I'm suddenly unable to deploy on any hardware at all on the bentoml cloud. My quota seems to have gone down to 0 for every GPU and CPU and I can't figure out why. Because of this I also can't make any updates to my existing deployment

✅ 1

Phirum Peang

06/16/2025, 5:20 PM

Where can I override these setting for the openllm chat ui: Service Configuration This model was configured with the following settings:

Copy code

{
  "enable_auto_tool_choice": true,
  "max_model_len": 3192,
  "tensor_parallel_size": 1,
  "tool_call_parser": "llama3_json"
}

I want to change the max_model_len to a higher number. I don't know where the configuration file is located.

Jeff Spurlock

06/20/2025, 5:06 PM

Hello, I'm trying to get started, but when I run

bentoml cloud login

and I get prompted for token, if I create a new one, I get an axios error in the browser, and while the token does create, my terminal stays in the 'waiting for authentication...' state. note that it does actually create the token in the admin panel. So If I cancel this login command, run it again and say I want to paste in an existing token, there doesn't seem to be a way in the admin panel to fetch the token value I just created so I can manually paste it into the terminal

Remy

06/25/2025, 8:31 AM

Hello.

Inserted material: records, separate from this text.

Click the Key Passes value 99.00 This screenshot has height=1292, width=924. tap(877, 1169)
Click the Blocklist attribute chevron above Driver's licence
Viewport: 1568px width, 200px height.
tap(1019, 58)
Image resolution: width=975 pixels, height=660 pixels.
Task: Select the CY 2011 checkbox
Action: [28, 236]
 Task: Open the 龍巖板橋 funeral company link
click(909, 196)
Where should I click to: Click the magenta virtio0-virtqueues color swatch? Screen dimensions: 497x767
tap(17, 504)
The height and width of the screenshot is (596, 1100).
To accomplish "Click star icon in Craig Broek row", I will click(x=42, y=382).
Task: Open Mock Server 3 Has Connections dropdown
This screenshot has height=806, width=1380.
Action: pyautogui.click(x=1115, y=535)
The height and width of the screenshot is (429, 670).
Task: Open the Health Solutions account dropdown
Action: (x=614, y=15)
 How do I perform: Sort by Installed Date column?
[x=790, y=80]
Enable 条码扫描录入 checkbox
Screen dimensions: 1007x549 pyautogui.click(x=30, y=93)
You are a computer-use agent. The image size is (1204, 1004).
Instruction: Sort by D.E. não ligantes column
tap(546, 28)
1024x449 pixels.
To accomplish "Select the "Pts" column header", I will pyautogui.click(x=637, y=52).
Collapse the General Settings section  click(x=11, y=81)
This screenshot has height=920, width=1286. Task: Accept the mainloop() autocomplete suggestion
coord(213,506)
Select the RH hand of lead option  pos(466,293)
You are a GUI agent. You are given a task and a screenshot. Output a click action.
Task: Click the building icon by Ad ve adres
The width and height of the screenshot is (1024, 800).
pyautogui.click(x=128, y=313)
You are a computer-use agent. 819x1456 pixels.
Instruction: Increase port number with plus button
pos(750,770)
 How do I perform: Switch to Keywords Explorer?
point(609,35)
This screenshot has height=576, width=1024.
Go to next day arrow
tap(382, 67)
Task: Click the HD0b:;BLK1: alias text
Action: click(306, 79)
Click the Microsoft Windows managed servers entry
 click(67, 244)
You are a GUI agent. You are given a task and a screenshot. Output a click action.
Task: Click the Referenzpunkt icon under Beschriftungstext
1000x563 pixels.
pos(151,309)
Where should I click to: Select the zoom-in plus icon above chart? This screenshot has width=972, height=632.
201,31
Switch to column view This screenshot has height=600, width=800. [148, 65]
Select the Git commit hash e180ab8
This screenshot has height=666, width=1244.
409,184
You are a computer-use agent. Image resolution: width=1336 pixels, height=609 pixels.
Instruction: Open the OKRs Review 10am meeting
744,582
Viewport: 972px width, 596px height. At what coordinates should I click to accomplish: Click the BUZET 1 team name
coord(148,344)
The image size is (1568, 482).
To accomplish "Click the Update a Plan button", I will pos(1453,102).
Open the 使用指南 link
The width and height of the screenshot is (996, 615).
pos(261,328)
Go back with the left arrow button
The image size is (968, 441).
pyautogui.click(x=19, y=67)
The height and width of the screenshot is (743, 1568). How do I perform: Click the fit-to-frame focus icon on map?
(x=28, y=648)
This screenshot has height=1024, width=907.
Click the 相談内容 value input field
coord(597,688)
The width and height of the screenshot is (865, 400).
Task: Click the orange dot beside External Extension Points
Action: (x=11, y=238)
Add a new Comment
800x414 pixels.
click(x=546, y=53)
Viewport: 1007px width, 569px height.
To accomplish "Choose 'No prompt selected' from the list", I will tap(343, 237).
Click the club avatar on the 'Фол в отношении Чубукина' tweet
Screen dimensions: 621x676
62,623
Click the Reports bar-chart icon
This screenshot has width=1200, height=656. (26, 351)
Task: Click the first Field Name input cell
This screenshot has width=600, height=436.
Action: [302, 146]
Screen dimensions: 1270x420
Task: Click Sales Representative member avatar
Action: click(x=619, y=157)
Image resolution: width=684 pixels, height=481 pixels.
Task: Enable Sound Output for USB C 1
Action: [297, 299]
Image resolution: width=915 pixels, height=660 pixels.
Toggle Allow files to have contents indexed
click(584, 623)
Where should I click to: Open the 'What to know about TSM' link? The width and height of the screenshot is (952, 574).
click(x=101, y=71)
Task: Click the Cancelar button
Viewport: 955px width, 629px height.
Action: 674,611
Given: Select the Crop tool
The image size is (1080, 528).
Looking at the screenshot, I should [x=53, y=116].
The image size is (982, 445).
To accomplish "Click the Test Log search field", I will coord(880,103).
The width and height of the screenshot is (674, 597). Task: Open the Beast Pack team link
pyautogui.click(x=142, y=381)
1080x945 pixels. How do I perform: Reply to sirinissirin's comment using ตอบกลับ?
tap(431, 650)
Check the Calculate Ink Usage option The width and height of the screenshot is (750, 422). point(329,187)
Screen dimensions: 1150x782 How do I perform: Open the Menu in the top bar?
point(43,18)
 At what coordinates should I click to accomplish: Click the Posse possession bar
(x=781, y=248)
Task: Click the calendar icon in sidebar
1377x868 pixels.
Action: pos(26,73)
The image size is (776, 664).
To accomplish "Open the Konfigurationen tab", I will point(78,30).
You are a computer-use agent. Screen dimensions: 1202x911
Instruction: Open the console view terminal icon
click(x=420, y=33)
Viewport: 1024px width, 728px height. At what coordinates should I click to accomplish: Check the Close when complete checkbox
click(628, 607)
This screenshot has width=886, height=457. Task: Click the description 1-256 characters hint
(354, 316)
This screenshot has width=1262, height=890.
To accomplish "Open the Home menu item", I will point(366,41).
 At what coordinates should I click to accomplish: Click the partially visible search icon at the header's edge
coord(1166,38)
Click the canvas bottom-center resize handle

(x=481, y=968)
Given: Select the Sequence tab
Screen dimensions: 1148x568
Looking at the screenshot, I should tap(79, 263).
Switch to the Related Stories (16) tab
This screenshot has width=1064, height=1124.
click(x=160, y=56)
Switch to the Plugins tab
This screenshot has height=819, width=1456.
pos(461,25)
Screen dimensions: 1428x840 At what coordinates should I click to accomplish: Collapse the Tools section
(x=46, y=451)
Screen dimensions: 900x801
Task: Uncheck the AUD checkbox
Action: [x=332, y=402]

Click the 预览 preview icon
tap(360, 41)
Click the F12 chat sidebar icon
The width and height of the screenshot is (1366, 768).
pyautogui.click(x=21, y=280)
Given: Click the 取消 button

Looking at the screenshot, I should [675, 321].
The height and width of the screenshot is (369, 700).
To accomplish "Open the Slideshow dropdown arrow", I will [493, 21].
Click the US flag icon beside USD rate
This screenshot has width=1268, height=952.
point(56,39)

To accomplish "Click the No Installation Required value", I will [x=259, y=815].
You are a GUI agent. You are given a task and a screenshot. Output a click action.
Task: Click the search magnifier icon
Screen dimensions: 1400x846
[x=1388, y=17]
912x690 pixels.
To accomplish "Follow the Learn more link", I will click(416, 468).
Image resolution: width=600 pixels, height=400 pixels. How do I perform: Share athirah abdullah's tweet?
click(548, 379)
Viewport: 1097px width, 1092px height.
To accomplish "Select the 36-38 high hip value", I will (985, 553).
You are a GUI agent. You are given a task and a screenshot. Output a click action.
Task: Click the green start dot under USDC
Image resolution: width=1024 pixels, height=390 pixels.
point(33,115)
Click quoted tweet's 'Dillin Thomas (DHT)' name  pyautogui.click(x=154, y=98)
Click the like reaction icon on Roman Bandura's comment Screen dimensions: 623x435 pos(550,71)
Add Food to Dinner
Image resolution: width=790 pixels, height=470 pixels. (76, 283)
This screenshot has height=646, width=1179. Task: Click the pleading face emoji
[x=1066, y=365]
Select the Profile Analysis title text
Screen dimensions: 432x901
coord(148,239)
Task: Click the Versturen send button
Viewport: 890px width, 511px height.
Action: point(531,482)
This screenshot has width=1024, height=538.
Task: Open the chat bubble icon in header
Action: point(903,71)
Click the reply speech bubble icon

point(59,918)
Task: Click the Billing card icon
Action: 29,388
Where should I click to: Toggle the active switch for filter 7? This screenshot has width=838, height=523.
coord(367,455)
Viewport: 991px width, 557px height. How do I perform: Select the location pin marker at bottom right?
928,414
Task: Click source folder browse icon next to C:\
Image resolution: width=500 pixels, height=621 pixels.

I'm using BentoML with the Keras framework (trhough TensorFlow). When using it, I get this warning: `

Copy code

BentoMLDeprecationWarning: `bentoml.keras` is deprecated since v1.4 and will be removed in a future version.

I couldn't find any information about Keras deprecation, and as far as I remember, this warning has been showing since Bento v1.3 a few months ago. Is Keras support going to be effectively removed? For reference, Keras in BentoML doc: https://docs.bentoml.com/en/latest/reference/bentoml/frameworks/keras.html (without anything about deprecation)

Rehan Shah

06/25/2025, 9:13 AM

Hi! I'm planning to use BentoML to deploy an inpainting model ( the Flux Fill Dev variant) but wasn’t able to find any documentation for it. I checked the FLUX 1 documentation as well, but nothing seemed relevant. Is there a preset pipeline for deploying Flux Fill Dev, or would I need to build a custom one?